Designer John Varvatos spent a fair amount of time in Boston as he prepared to open his store at Copley Place, and he liked what he saw.
“I think Boston has always been considered classic Ivy League conservative,” said the designer, who also serves as a judge on the reality show “Fashion Star.” “But I think that viewpoint has changed drastically over the past 10 years, as has fashion with men in general. Watching the people on the street, there’s definitely an interest in style in Boston.”
It could be why Varvatos has joined an increasing number of menswear retailers who have recently opened stores in Boston, such as Alton Lane, Fred Perry, and J.Crew’s Ludlow Shop. The designer opened his new Boston store last month.
Varvatos was a designer at Calvin Klein when he created the briefs that made Mark Wahlberg, and his pectoral muscles, an international sensation.
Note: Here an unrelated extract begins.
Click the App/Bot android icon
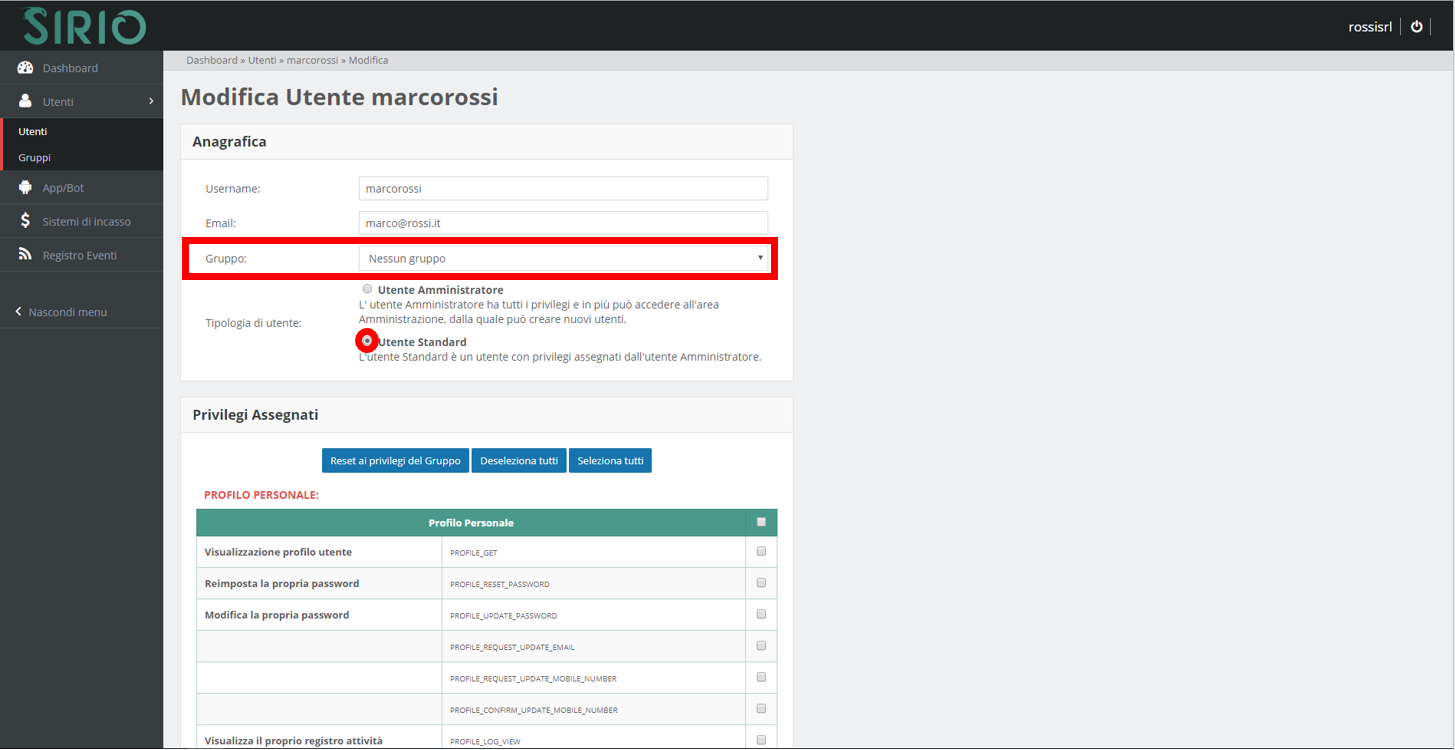This screenshot has width=1455, height=750. coord(26,188)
He also created the now ubiquitous laceless sneaker for North Andover-based Converse.
His work — loosely tailored suits paired with boots, leather trims, heavy layering, and a multitude of scarves — is primarily inspired by rock music.
“There was little else that Detroit could offer,” he says of the city where he grew up. “So I immersed myself in my records.”
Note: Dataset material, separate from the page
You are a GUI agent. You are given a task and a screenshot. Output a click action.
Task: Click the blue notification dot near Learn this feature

He’s been able to indulge that passion by hiring rock stars to serve as models in ad campaigns. In recent years Iggy Pop, Jimmy Page, Alice Cooper, Chris Cornell, Dave Matthews, and Green Day have worn Varvatos. Willie Nelson is Varvatos’s latest muse.
Given that music serves as much of his inspiration, we decided to find out some of Varvatos’s favorites. In his own words, he describes his perfect playlist.
1. Jimi Hendrix, “Purple Haze” : “I was quite young when I heard that song. It was like an electrical storm from outer space. I had never heard anything like that. It was the first psychedelic song that I really connected with.”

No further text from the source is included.